[START OF Recorded information]

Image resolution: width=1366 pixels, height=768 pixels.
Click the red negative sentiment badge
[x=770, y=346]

[END OF Recorded information]
[START OF Recorded information]

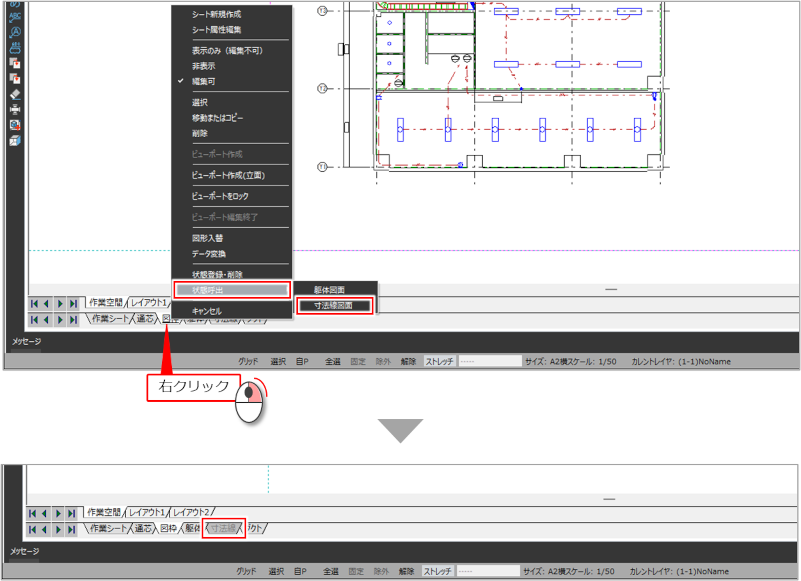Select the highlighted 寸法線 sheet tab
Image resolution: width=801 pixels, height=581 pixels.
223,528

[END OF Recorded information]

Your task | Rewrite everything above from the line containing "Image resolution: width=1366" down to the line containing "[x=770, y=346]", both included. Keep the requests as they are, but multiply each coordinate in the answers by 0.7 and round it to a whole number, with halves rounding up.

Task response |
Image resolution: width=1366 pixels, height=768 pixels.
Click the red negative sentiment badge
[x=539, y=242]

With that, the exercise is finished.